Problem — Exactly reproduce each entry, leaving out nothing.

Material for this exercise —
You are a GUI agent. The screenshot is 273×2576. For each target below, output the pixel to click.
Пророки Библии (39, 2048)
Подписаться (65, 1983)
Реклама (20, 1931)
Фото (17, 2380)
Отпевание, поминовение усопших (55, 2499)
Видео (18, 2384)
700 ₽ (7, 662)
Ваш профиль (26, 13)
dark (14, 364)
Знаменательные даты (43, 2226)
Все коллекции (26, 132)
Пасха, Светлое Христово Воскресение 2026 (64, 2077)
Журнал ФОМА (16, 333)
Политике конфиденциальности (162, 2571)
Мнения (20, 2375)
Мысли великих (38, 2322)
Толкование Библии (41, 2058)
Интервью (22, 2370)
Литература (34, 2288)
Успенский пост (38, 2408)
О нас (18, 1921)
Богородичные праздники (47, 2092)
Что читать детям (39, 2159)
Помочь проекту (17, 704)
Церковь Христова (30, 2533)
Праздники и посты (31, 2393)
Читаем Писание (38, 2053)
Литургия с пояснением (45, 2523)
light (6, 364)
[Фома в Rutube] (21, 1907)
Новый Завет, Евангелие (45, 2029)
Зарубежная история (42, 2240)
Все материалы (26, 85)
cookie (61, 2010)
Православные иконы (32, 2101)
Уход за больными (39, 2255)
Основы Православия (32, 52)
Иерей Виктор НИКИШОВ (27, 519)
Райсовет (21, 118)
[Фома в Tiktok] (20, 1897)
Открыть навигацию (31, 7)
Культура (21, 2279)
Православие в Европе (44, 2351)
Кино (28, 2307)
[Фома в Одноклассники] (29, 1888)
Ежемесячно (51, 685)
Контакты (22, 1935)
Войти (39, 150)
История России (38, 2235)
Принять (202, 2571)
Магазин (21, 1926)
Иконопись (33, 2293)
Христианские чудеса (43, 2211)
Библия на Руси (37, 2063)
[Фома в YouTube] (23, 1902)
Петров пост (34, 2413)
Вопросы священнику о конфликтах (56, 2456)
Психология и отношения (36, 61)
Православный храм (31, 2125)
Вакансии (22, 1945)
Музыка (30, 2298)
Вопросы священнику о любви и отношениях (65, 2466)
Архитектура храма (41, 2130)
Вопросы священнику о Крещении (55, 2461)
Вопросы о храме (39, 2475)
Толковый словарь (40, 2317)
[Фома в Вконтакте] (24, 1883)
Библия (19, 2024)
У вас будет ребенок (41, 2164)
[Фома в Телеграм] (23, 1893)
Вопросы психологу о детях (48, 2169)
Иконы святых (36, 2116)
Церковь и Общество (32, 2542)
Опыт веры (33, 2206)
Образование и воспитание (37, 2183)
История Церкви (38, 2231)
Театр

Task answer —
You are a GUI agent. The screenshot is 273×2576. For each target below, output the pixel to click.
Пророки Библии (39, 2048)
Подписаться (65, 1983)
Реклама (20, 1931)
Фото (17, 2380)
Отпевание, поминовение усопших (55, 2499)
Видео (18, 2384)
700 ₽ (7, 662)
Ваш профиль (26, 13)
dark (14, 364)
Знаменательные даты (43, 2226)
Все коллекции (26, 132)
Пасха, Светлое Христово Воскресение 2026 (64, 2077)
Журнал ФОМА (16, 333)
Политике конфиденциальности (162, 2571)
Мнения (20, 2375)
Мысли великих (38, 2322)
Толкование Библии (41, 2058)
Интервью (22, 2370)
Литература (34, 2288)
Успенский пост (38, 2408)
О нас (18, 1921)
Богородичные праздники (47, 2092)
Что читать детям (39, 2159)
Помочь проекту (17, 704)
Церковь Христова (30, 2533)
Праздники и посты (31, 2393)
Читаем Писание (38, 2053)
Литургия с пояснением (45, 2523)
light (6, 364)
[Фома в Rutube] (21, 1907)
Новый Завет, Евангелие (45, 2029)
Зарубежная история (42, 2240)
Все материалы (26, 85)
cookie (61, 2010)
Православные иконы (32, 2101)
Уход за больными (39, 2255)
Основы Православия (32, 52)
Иерей Виктор НИКИШОВ (27, 519)
Райсовет (21, 118)
[Фома в Tiktok] (20, 1897)
Открыть навигацию (31, 7)
Культура (21, 2279)
Православие в Европе (44, 2351)
Кино (28, 2307)
[Фома в Одноклассники] (29, 1888)
Ежемесячно (51, 685)
Контакты (22, 1935)
Войти (39, 150)
История России (38, 2235)
Принять (202, 2571)
Магазин (21, 1926)
Иконопись (33, 2293)
Христианские чудеса (43, 2211)
Библия на Руси (37, 2063)
[Фома в YouTube] (23, 1902)
Петров пост (34, 2413)
Вопросы священнику о конфликтах (56, 2456)
Психология и отношения (36, 61)
Православный храм (31, 2125)
Вакансии (22, 1945)
Музыка (30, 2298)
Вопросы священнику о любви и отношениях (65, 2466)
Архитектура храма (41, 2130)
Вопросы священнику о Крещении (55, 2461)
Вопросы о храме (39, 2475)
Толковый словарь (40, 2317)
[Фома в Вконтакте] (24, 1883)
Библия (19, 2024)
У вас будет ребенок (41, 2164)
[Фома в Телеграм] (23, 1893)
Вопросы психологу о детях (48, 2169)
Иконы святых (36, 2116)
Церковь и Общество (32, 2542)
Опыт веры (33, 2206)
Образование и воспитание (37, 2183)
История Церкви (38, 2231)
Театр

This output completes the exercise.